Exercise requirements
A letter-for-letter copy of the listing is required, with no pictures in it.

Study material
● ● ●

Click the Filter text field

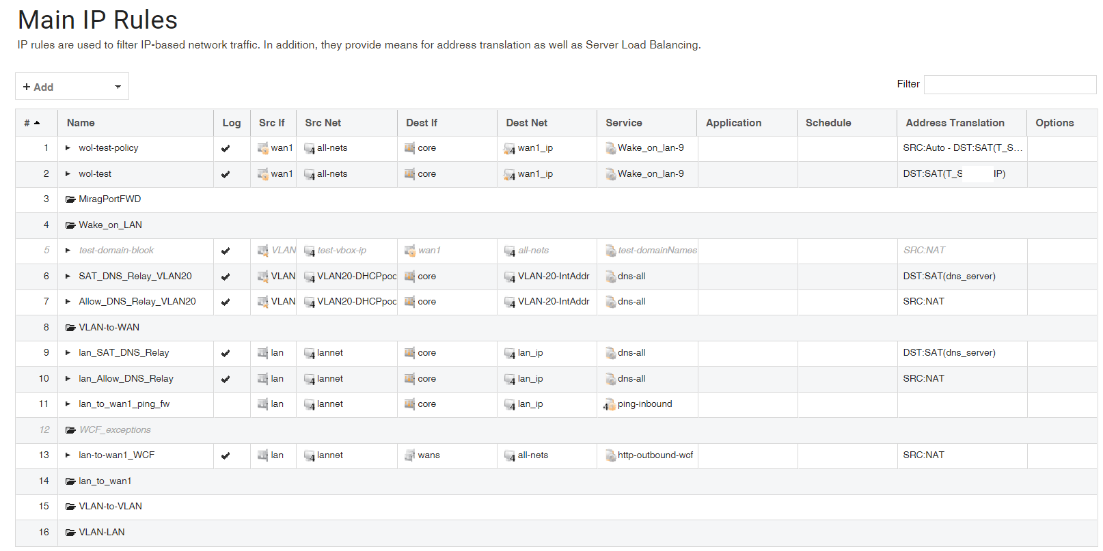pyautogui.click(x=1009, y=85)
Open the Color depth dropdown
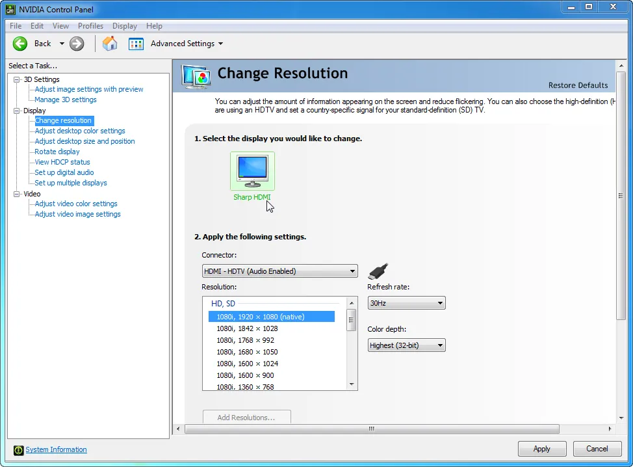The image size is (633, 467). click(406, 345)
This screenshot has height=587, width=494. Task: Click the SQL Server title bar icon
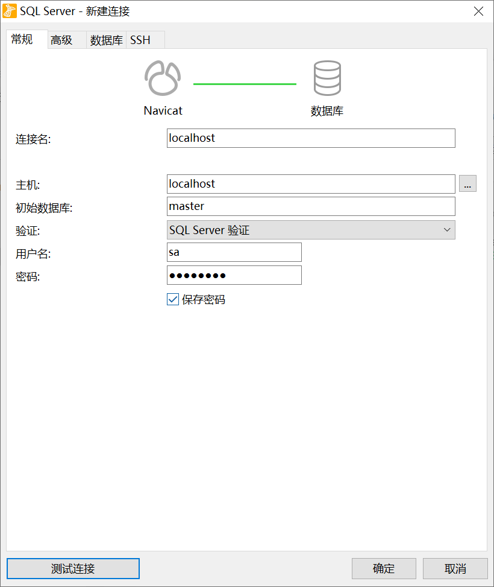[x=10, y=11]
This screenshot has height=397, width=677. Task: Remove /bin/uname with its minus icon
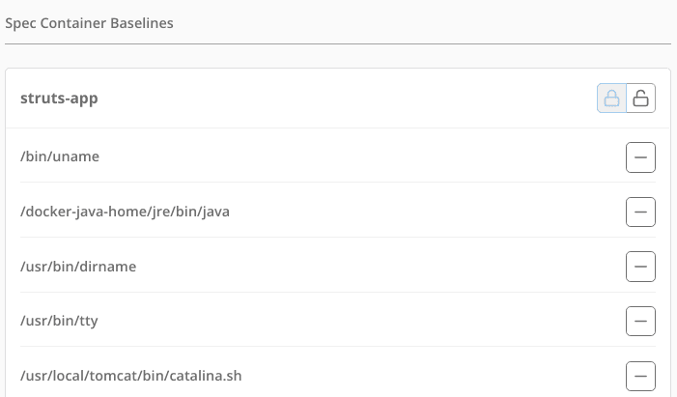pos(640,157)
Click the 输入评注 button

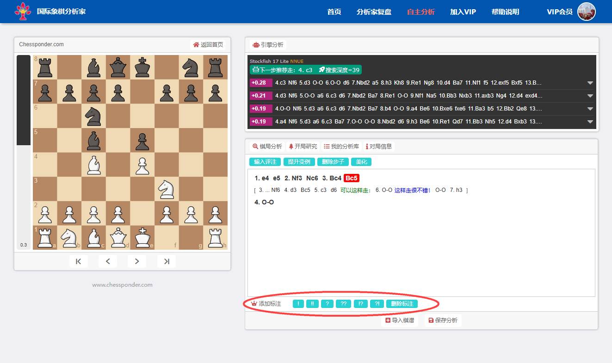(x=265, y=162)
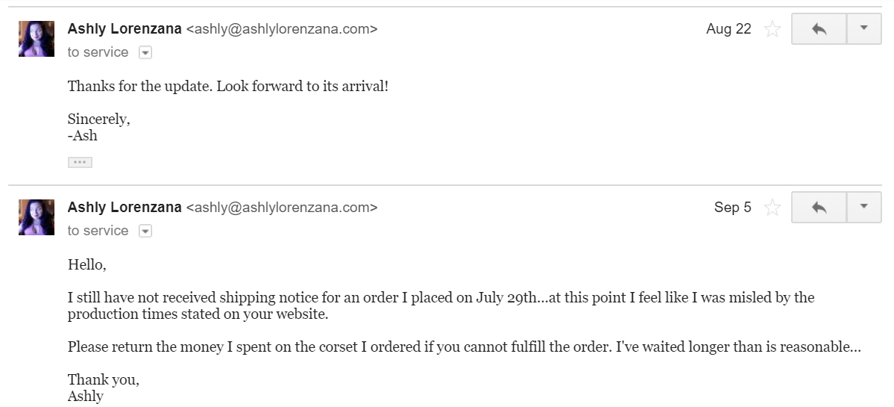Click sender email address in first message
Viewport: 894px width, 407px height.
point(282,29)
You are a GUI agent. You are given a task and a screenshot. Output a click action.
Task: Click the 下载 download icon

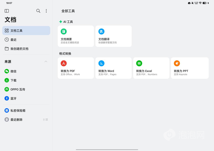click(x=7, y=80)
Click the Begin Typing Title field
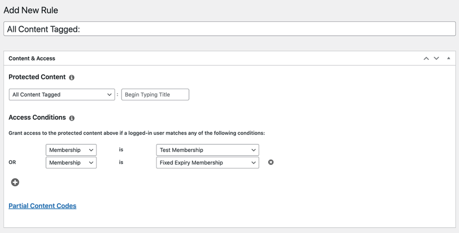The width and height of the screenshot is (459, 233). click(x=155, y=95)
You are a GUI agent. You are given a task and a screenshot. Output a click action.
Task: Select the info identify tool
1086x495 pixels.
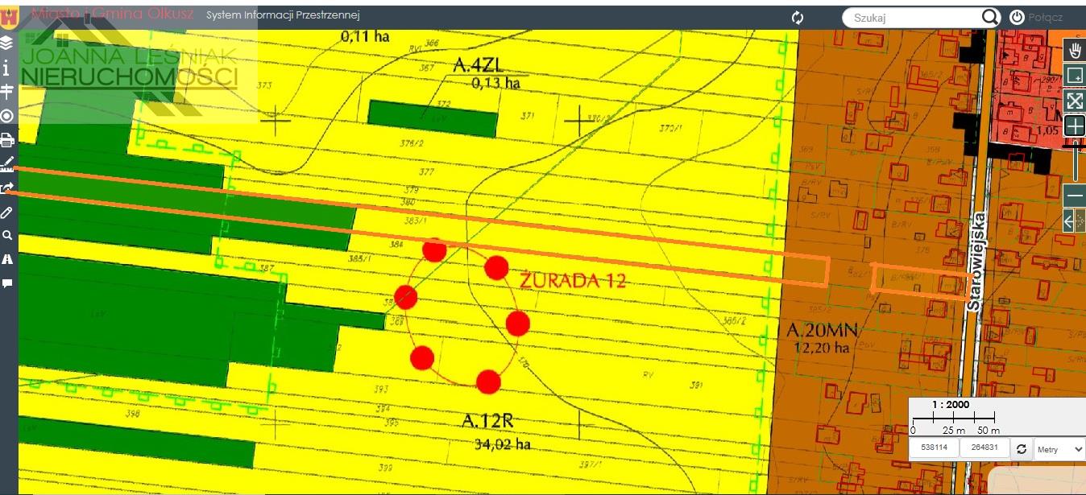(x=7, y=67)
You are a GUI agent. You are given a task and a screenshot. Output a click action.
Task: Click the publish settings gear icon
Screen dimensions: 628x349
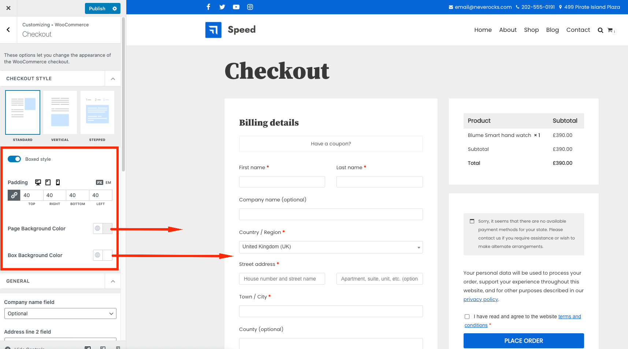115,8
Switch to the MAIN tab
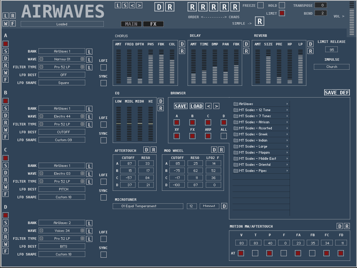The image size is (357, 268). coord(131,24)
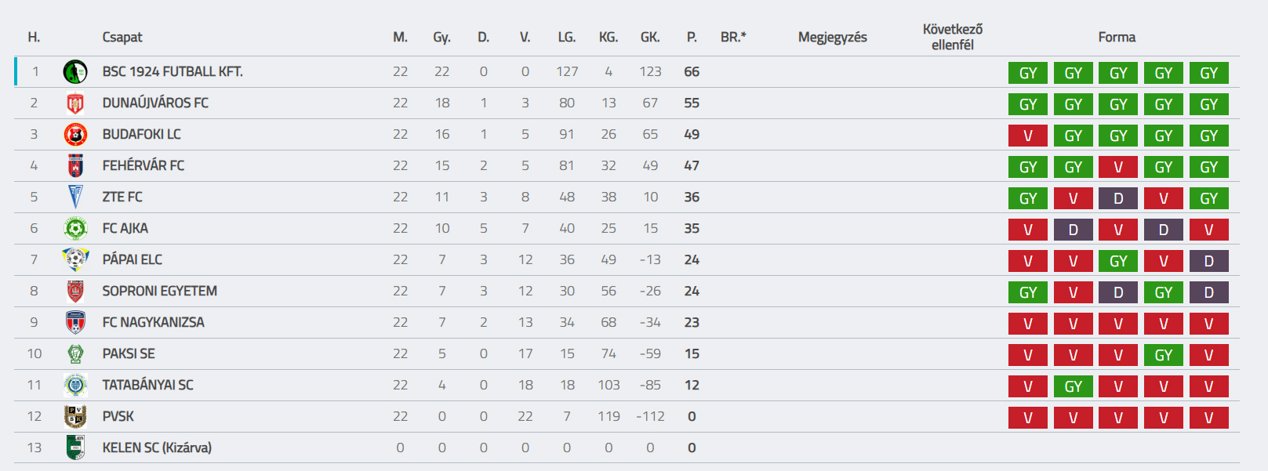Click the Pápai ELC team logo
Screen dimensions: 1268x471
[75, 259]
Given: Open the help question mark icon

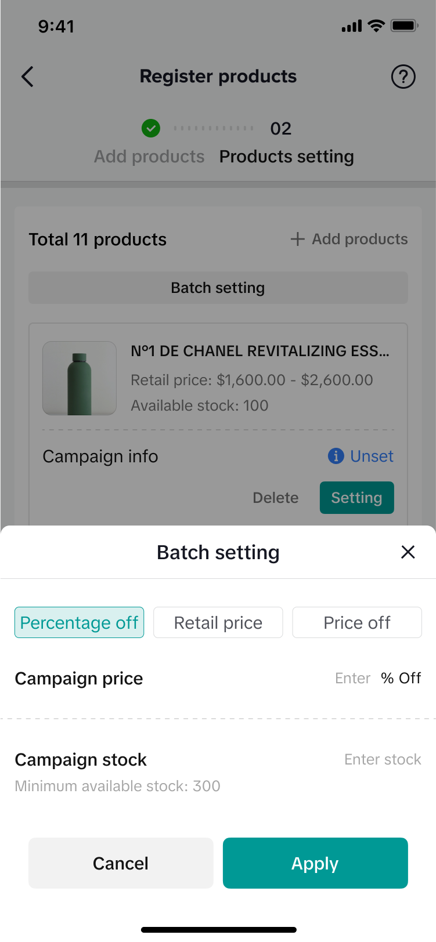Looking at the screenshot, I should 403,77.
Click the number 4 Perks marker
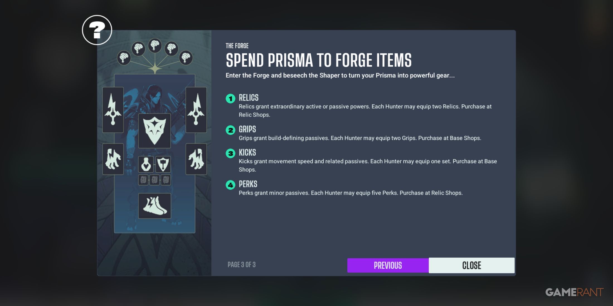This screenshot has width=613, height=306. pos(230,185)
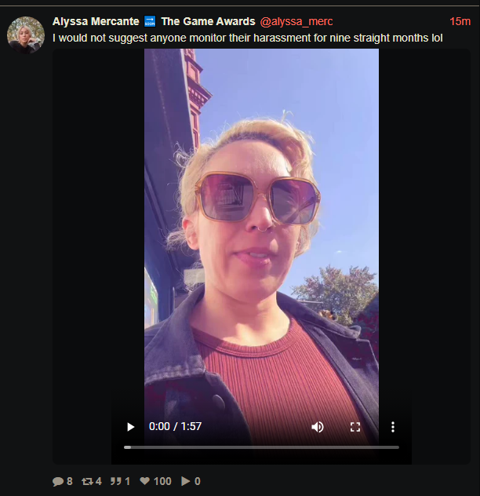Click the blue SOON arrow emoji badge
Image resolution: width=480 pixels, height=496 pixels.
150,21
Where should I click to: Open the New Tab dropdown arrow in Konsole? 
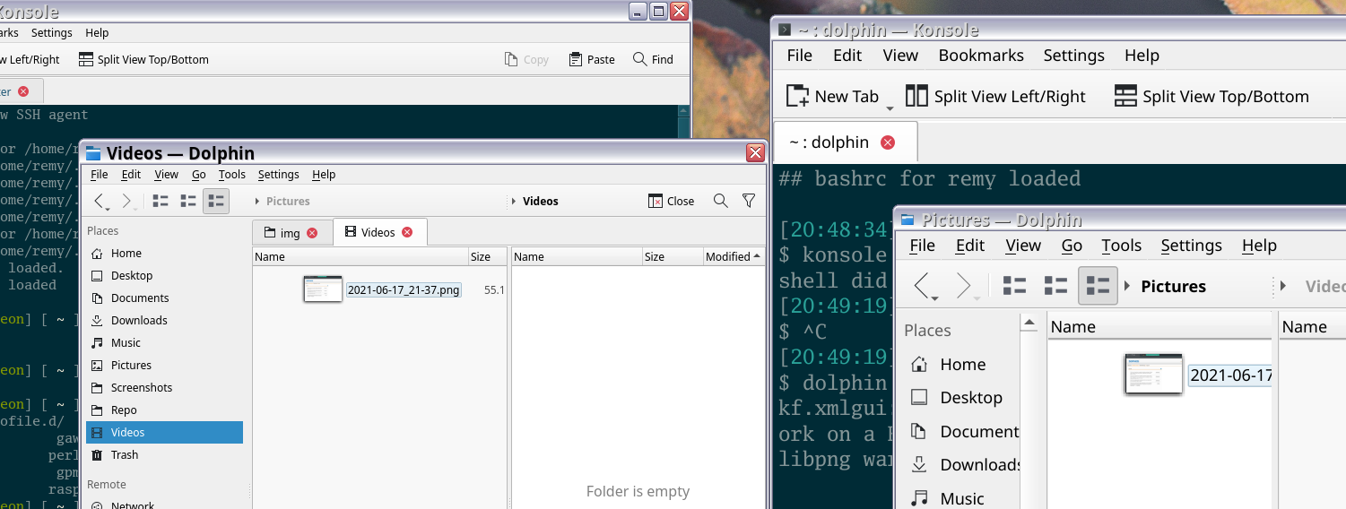coord(890,108)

● ● ●

Response
Click the Filter text field

pyautogui.click(x=1009, y=85)
Open the Color depth dropdown
The image size is (633, 467). click(406, 345)
This screenshot has height=587, width=494. Task: Click the SQL Server title bar icon
[x=10, y=11]
This screenshot has height=397, width=677. Task: Remove /bin/uname with its minus icon
pos(640,157)
Click the 输入评注 button

(x=265, y=162)
Click sender email address in first message
Viewport: 894px width, 407px height.
point(282,29)
You are a GUI agent. You are given a task and a screenshot. Output a click action.
Task: Click the 下载 download icon

click(x=7, y=80)
Click the Begin Typing Title field
The width and height of the screenshot is (459, 233). click(x=155, y=95)
You are a GUI agent. You are given a task and a screenshot. Output a click action.
Task: Select the info identify tool
1086x495 pixels.
(x=7, y=67)
You are a GUI agent. You are given a task and a screenshot. Output a click action.
Task: Click the publish settings gear icon
Screen dimensions: 628x349
115,8
Switch to the MAIN tab
The image size is (357, 268). coord(131,24)
Click the Pápai ELC team logo
Screen dimensions: 1268x471
[75, 259]
Given: Open the help question mark icon

Looking at the screenshot, I should 403,77.
Click the number 4 Perks marker
This screenshot has width=613, height=306. pos(230,185)
Click the blue SOON arrow emoji badge
Image resolution: width=480 pixels, height=496 pixels.
150,21
Where should I click to: Open the New Tab dropdown arrow in Konsole? 
coord(890,108)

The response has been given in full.